Commentary by Celine Halioua, founder of Loyal for Dogs, on what they are doing at their company:
A new video interview with Sergio Ruiz of Turn Biotechnology and their new therapeutics for aging:
Interesting. It does seem that he’s a little cagey on the efficacy of the treatments at this point. Although, he’s not a biologist. Lots of analogies, but not a lot of substance. I’ve watched a few talks with Prof Sebastiano and he seems very confident in the technology. As you mentioned a comparison with young skin would be a good metric to judge. I was wondering after watching the video if a limitation-at least at the moment-might be that the ‘safe’ window only confers a mild rejuvenation affect. I guess we’ll find out. All that being said though, the fact that they are so close to clinical trails still sounds like a huge step forward. I’ll be curious to see what kind of data they release in January.

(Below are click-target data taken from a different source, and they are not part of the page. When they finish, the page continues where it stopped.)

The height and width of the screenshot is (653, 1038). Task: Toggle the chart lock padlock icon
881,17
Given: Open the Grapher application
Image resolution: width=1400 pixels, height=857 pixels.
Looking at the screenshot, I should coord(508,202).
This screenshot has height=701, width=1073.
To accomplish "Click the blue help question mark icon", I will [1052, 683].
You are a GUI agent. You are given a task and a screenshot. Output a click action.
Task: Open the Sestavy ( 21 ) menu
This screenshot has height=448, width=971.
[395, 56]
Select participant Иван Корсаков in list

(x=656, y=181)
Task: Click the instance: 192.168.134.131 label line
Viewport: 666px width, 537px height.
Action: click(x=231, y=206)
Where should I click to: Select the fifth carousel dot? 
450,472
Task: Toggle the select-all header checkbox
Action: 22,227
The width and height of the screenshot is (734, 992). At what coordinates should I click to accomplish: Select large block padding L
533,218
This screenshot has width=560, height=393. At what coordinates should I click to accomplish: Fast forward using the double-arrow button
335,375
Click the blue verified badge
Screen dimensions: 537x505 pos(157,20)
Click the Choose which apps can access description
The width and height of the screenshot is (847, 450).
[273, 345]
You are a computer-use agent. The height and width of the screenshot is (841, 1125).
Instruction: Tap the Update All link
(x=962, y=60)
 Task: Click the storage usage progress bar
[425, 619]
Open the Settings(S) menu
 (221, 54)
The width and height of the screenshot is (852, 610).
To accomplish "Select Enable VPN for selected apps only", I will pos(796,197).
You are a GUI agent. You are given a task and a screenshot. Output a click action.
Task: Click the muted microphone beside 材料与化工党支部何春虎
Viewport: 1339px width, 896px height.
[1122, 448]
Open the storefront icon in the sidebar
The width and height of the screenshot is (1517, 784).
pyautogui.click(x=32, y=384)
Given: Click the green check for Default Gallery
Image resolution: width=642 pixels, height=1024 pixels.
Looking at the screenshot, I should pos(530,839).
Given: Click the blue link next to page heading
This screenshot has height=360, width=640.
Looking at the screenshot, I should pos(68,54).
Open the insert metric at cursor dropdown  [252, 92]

When considering the overall clock scores, rather than the individual CpGs that comprise them, we get a slightly different picture. As shown in Figure Figure2,2, Horvath1 exhibits the strongest age correlation across pooled tissues and cells (r = 0.94), which is not entirely surprising given that it was trained to do just that. This is followed by Horvath2 (r = 0.85), which was the only other age predictor trained on more than one tissue type. While it is often misstated that the clocks developed using DNAm from whole blood do not “work” in other tissue and cell types, we found that the clocks by Hannum, Levine, Lin, and Weidner also exhibit fairly robust multi‐tissue age correlations (r = 0.68, 0.53, 0.67, and 0.46, respectively). Further, the reduced correlations appear to be due to tissue differences in the slope and intercept, rather than a lack of age correlations within tissues (Figure S3). This does not suggest that epigenetic changes are tissue‐specific, but perhaps that tissues have innate differences in vulnerability to epigenetic changes that manifest as differences in the rate of epigenetic aging as a function of chronological age. Interestingly, age slopes in these clocks appear to be most distinct when comparing brain to other tissues—with brain showing a much slower increase in epigenetic age over chronological age.
They’re robust but they’re also not strong correlations.